Geocoding services are used to provide data about locations such as longitude and latitude coordinates. The goal of tidygeocoder is to make getting data from these services easy. The two main functions to use are geocode()
which takes a dataframe as an input and geo()
which takes character values as inputs.
The geocode()
function extracts specified address columns from the input dataframe and passes them to geo()
to perform geocoding. All extra arguments (...
) given to geocode()
are passed to geo()
so refer to the documentation in geo()
for all the possible arguments you can give to the geocode()
function.
library(tibble)
library(DT)
library(dplyr)
library(tidygeocoder)
address_single <- tibble(singlelineaddress = c('11 Wall St, NY, NY',
'600 Peachtree Street NE, Atlanta, Georgia'))
address_components <- tribble(
~street , ~cty, ~st,
'11 Wall St', 'NY', 'NY',
'600 Peachtree Street NE', 'Atlanta', 'GA'
)
You can use the address
argument to specify single-line addresses. Note that when multiple addresses are provided, the batch geocoding functionality of the Census geocoder service is used. Additionally, verbose = TRUE
displays logs to the console.
address_single %>% geocode(address = singlelineaddress, method = 'census',
verbose = TRUE)
#> Number of Unique Addresses: 2
#> Passing 2 addresses to the census batch geocoder
#> Querying API URL: https://geocoding.geo.census.gov/geocoder/locations/addressbatch
#> Passing the following parameters to the API:
#> format : "json"
#> benchmark : "Public_AR_Current"
#> vintage : "Current_Current"
#>
#> Query completed in: 1.5 seconds
#> # A tibble: 2 x 3
#> singlelineaddress lat long
#> <chr> <dbl> <dbl>
#> 1 11 Wall St, NY, NY 40.7 -74.0
#> 2 600 Peachtree Street NE, Atlanta, Georgia 33.8 -84.4
Alternatively you can run the same query with the geo()
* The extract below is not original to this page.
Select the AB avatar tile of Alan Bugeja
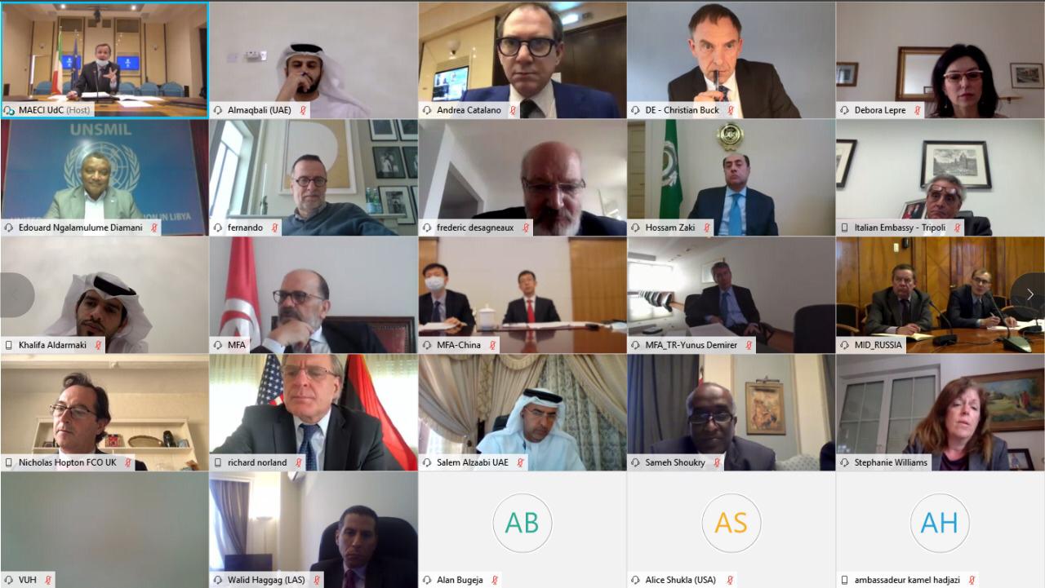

function by passing the address values from the dataframe directly. In either geo()
or geocode()
, the lat
and long
arguments are used to name the resulting latitude and longitude fields. Here the method
argument is used to specify the OSM (Nominatim) geocoder service.
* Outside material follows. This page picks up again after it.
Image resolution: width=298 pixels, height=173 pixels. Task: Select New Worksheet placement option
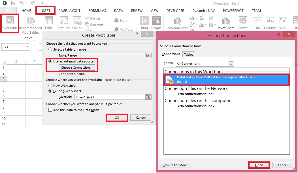(x=51, y=85)
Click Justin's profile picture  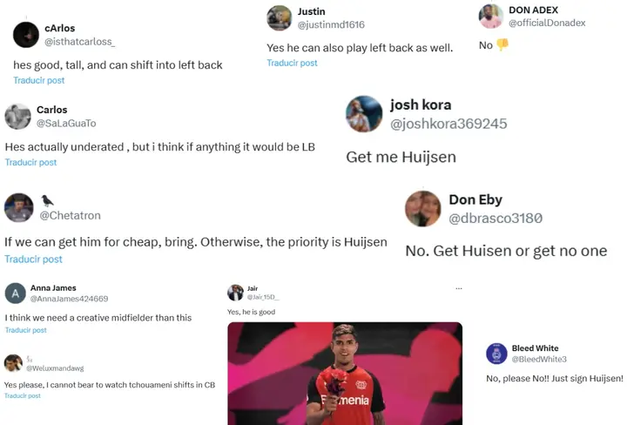[279, 18]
geo(address = address_single$singlelineaddress, method = 'osm',
lat = latitude, long = longitude)
#> # A tibble: 2 x 3
#> address latitude longitude
#> <chr> <dbl> <dbl>
#> 1 11 Wall St, NY, NY 40.7 -74.0
#> 2 600 Peachtree Street NE, Atlanta, Georgia 33.8 -84.4
Instead of single-line addresses, you can use any combination of the following arguments to specify your addresses: street
, city
, state
, county
, postalcode
, and country
.
address_components %>% geocode(street = street, city = cty, state = st,
method = 'census')
#> # A tibble: 2 x 5
#> street cty st lat long
#> <chr> <chr> <chr> <dbl> <dbl>
#> 1 11 Wall St NY NY 40.7 -74.0
#> 2 600 Peachtree Street NE Atlanta GA 33.8 -84.4
The cascade
method first tries to use one geocoder service and then again attempts to geocode addresses that were not found using a second geocoder service. By default it first uses the Census Geocoder and then OSM, but you can specify any two methods you want (in order) with the cascade_order
argument.
addr_comp1 <- address_components %>%
bind_rows(tibble(cty = c('Toronto', 'Tokyo'), country = c('Canada', 'Japan')))
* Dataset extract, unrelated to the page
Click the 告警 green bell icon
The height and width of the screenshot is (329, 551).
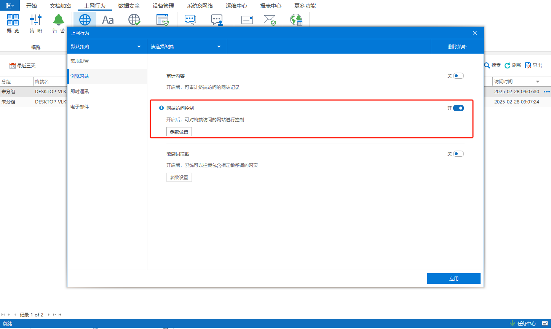(58, 20)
addr_comp1 %>% geocode(street = street, state = st, city = cty,
country = country, method = 'cascade')
#> # A tibble: 4 x 7
#> street cty st country lat long geo_method
#> <chr> <chr> <chr> <chr> <dbl> <dbl> <chr>
#> 1 11 Wall St NY NY <NA> 40.7 -74.0 census
#> 2 600 Peachtree Street NE Atlanta GA <NA> 33.8 -84.4 census
#> 3 <NA> Toronto <NA> Canada 43.6 -79.4 osm
#> 4 <NA> Tokyo <NA> Japan 35.7 139. osm
To return more data than just the latitude and longitude coordinates, specify full_results = TRUE
. Additionally, for the Census geocoder you can get fields for geographies such as Census tracts by specifying return_type = 'geographies'
. Be sure to use full_results = TRUE
with return_type = 'geographies'
in order to allow the Census geography columns to be returned.
census_full1 <- address_single %>% geocode(address = singlelineaddress,
method = 'census', full_results = TRUE, return_type = 'geographies')
glimpse(census_full1)
#> Rows: 2
#> Columns: 14
#> $ singlelineaddress <chr> "11 Wall St, NY, NY", "600 Peachtree Street NE, Atl…
#> $ lat <dbl> 40.70747, 33.77085
#> $ long <dbl> -74.01122, -84.38505
#> $ id <int> 1, 2
#> $ input_address <chr> "11 Wall St, NY, NY, , , ", "600 Peachtree Street N…
#> $ match_indicator <chr> "Match", "Match"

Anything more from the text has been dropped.